### [Requirement]
Copy out every one of the records below, keeping each line unchanged.

— begin Data shown —

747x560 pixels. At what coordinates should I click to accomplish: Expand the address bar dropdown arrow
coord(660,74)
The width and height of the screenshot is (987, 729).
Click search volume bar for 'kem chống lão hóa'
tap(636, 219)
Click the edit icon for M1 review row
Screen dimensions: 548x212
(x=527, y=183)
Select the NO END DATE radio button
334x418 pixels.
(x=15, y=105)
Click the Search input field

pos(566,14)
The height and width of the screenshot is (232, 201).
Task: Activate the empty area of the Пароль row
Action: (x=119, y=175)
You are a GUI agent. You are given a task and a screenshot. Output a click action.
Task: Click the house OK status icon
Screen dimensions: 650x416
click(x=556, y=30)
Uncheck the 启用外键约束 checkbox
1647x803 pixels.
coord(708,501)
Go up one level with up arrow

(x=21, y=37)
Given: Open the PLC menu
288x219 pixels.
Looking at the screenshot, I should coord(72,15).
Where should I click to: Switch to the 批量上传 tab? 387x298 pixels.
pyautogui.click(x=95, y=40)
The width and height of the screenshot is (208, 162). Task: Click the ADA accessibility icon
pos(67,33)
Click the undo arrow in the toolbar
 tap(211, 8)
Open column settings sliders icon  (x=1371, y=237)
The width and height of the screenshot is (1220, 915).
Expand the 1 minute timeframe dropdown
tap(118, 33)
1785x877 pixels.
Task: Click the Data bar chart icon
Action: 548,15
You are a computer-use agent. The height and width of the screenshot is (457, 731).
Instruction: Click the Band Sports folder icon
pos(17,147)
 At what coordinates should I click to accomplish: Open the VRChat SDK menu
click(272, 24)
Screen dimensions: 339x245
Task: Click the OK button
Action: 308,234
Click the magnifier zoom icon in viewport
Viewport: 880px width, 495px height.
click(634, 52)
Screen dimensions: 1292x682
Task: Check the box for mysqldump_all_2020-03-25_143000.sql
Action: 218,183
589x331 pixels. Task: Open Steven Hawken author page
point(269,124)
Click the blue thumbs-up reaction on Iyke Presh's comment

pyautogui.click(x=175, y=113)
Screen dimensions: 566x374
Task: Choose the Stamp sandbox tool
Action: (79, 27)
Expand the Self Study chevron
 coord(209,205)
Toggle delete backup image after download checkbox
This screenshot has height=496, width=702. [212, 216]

— end Data shown —

### [Task result]
747x560 pixels. At what coordinates should I click to accomplish: Expand the address bar dropdown arrow
coord(660,74)
The width and height of the screenshot is (987, 729).
Click search volume bar for 'kem chống lão hóa'
tap(636, 219)
Click the edit icon for M1 review row
Screen dimensions: 548x212
(x=527, y=183)
Select the NO END DATE radio button
334x418 pixels.
(x=15, y=105)
Click the Search input field

pos(566,14)
The height and width of the screenshot is (232, 201).
Task: Activate the empty area of the Пароль row
Action: (x=119, y=175)
You are a GUI agent. You are given a task and a screenshot. Output a click action.
Task: Click the house OK status icon
Screen dimensions: 650x416
click(x=556, y=30)
Uncheck the 启用外键约束 checkbox
1647x803 pixels.
coord(708,501)
Go up one level with up arrow

(x=21, y=37)
Given: Open the PLC menu
288x219 pixels.
Looking at the screenshot, I should coord(72,15).
Where should I click to: Switch to the 批量上传 tab? 387x298 pixels.
pyautogui.click(x=95, y=40)
The width and height of the screenshot is (208, 162). Task: Click the ADA accessibility icon
pos(67,33)
Click the undo arrow in the toolbar
 tap(211, 8)
Open column settings sliders icon  (x=1371, y=237)
The width and height of the screenshot is (1220, 915).
Expand the 1 minute timeframe dropdown
tap(118, 33)
1785x877 pixels.
Task: Click the Data bar chart icon
Action: 548,15
You are a computer-use agent. The height and width of the screenshot is (457, 731).
Instruction: Click the Band Sports folder icon
pos(17,147)
 At what coordinates should I click to accomplish: Open the VRChat SDK menu
click(272, 24)
Screen dimensions: 339x245
Task: Click the OK button
Action: 308,234
Click the magnifier zoom icon in viewport
Viewport: 880px width, 495px height.
click(634, 52)
Screen dimensions: 1292x682
Task: Check the box for mysqldump_all_2020-03-25_143000.sql
Action: 218,183
589x331 pixels. Task: Open Steven Hawken author page
point(269,124)
Click the blue thumbs-up reaction on Iyke Presh's comment

pyautogui.click(x=175, y=113)
Screen dimensions: 566x374
Task: Choose the Stamp sandbox tool
Action: (79, 27)
Expand the Self Study chevron
 coord(209,205)
Toggle delete backup image after download checkbox
This screenshot has height=496, width=702. [212, 216]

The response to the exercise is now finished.